[Opening The records section]
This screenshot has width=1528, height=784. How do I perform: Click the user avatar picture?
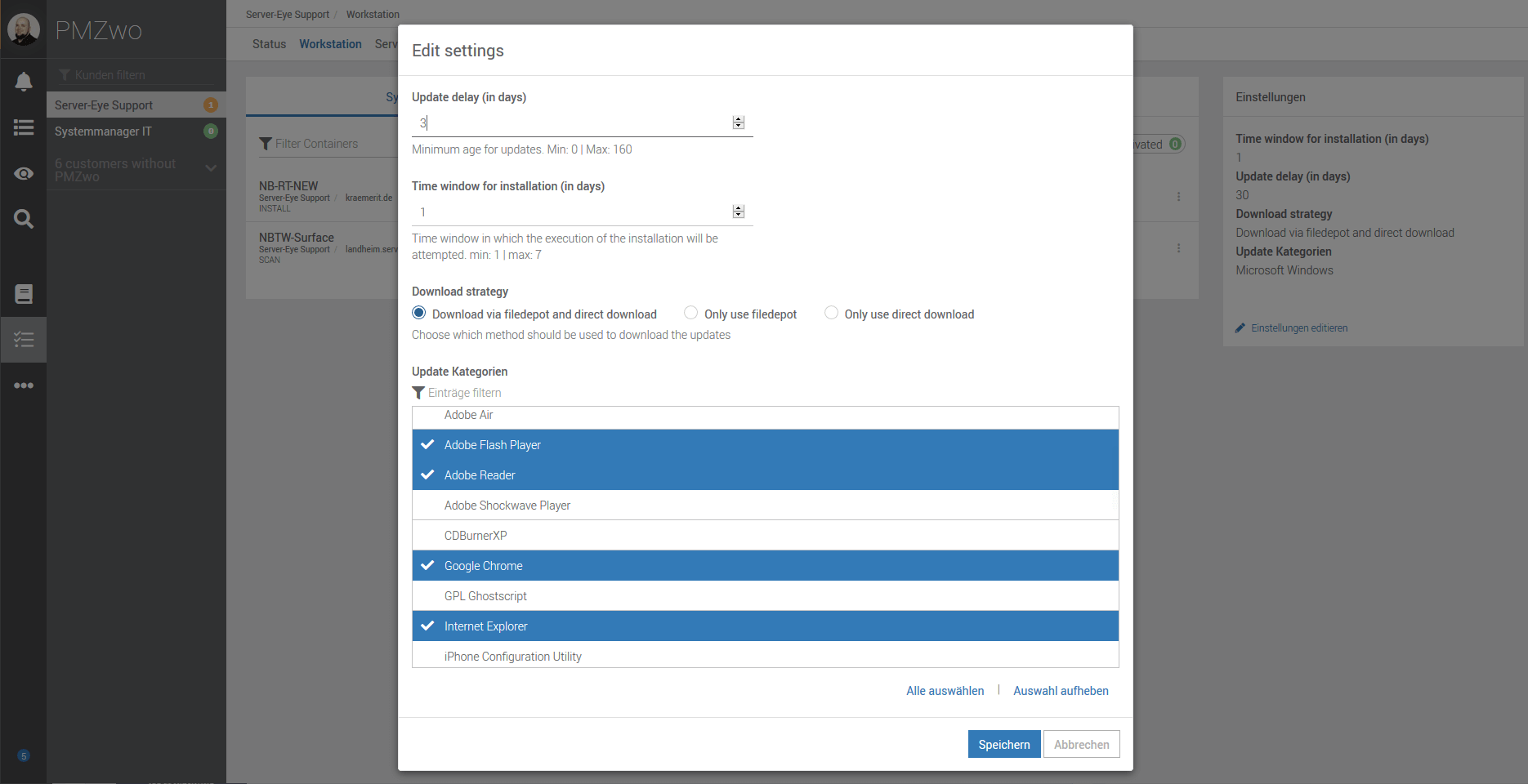(23, 29)
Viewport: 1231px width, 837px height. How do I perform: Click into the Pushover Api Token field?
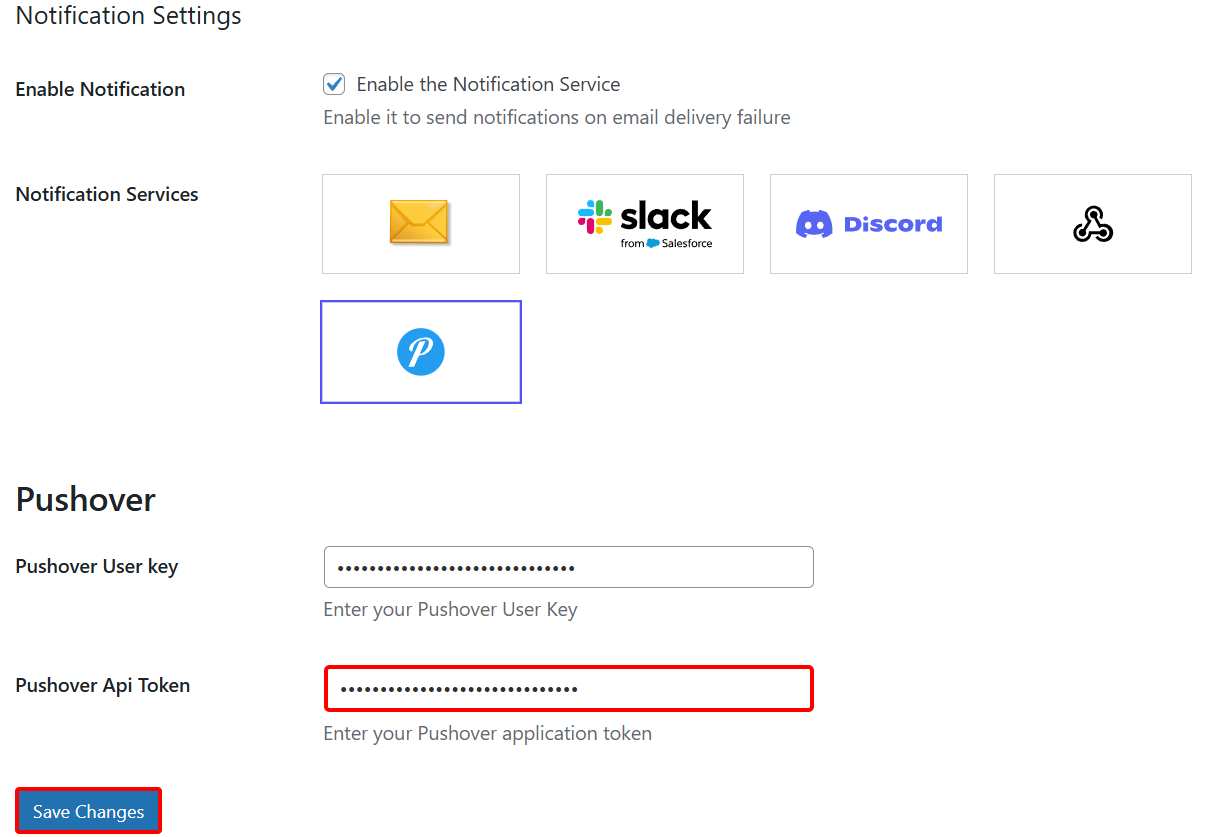click(x=568, y=689)
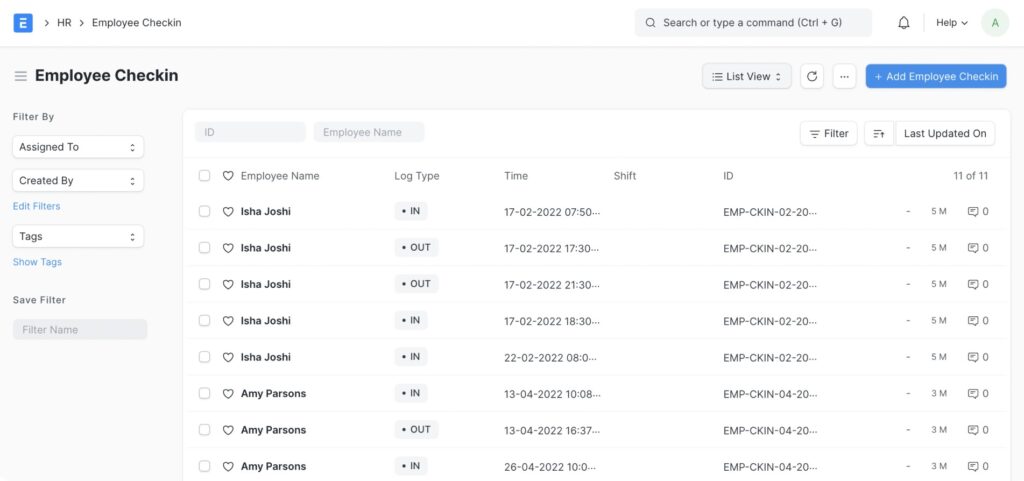Click the user avatar 'A'
This screenshot has height=481, width=1024.
(995, 23)
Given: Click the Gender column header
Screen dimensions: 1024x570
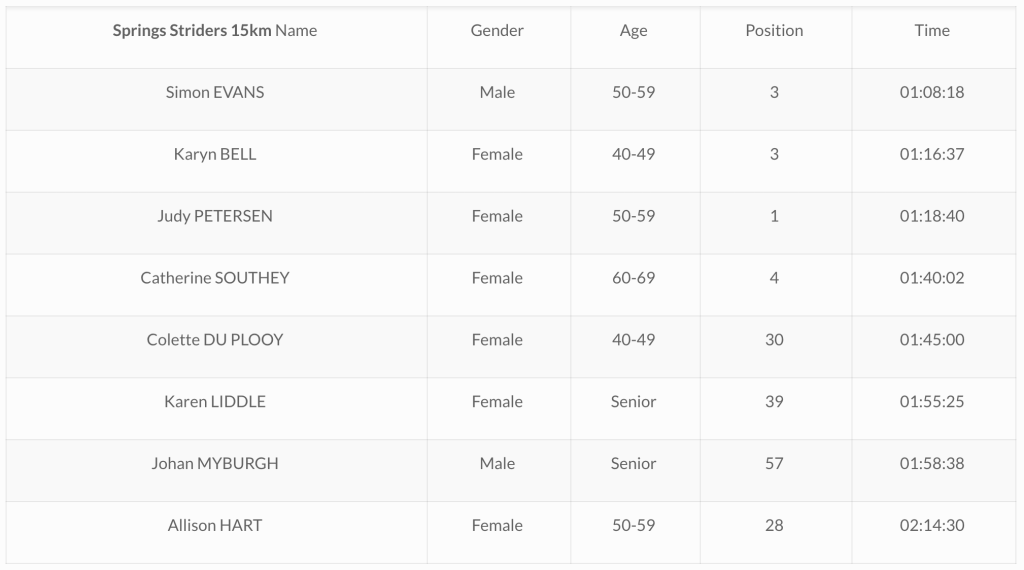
[Closing The records section]
* _To do_: Whatever pictures the entries contain, omit them, and write the rest out exactly.

* _Task answer_:
This screenshot has width=1528, height=784. How do I perform: Click the user avatar picture?
(23, 29)
Viewport: 1231px width, 837px height. How do I perform: Click into the Pushover Api Token field?
click(x=568, y=689)
Click the user avatar 'A'
This screenshot has height=481, width=1024.
(995, 23)
Given: Click the Gender column header
Screen dimensions: 1024x570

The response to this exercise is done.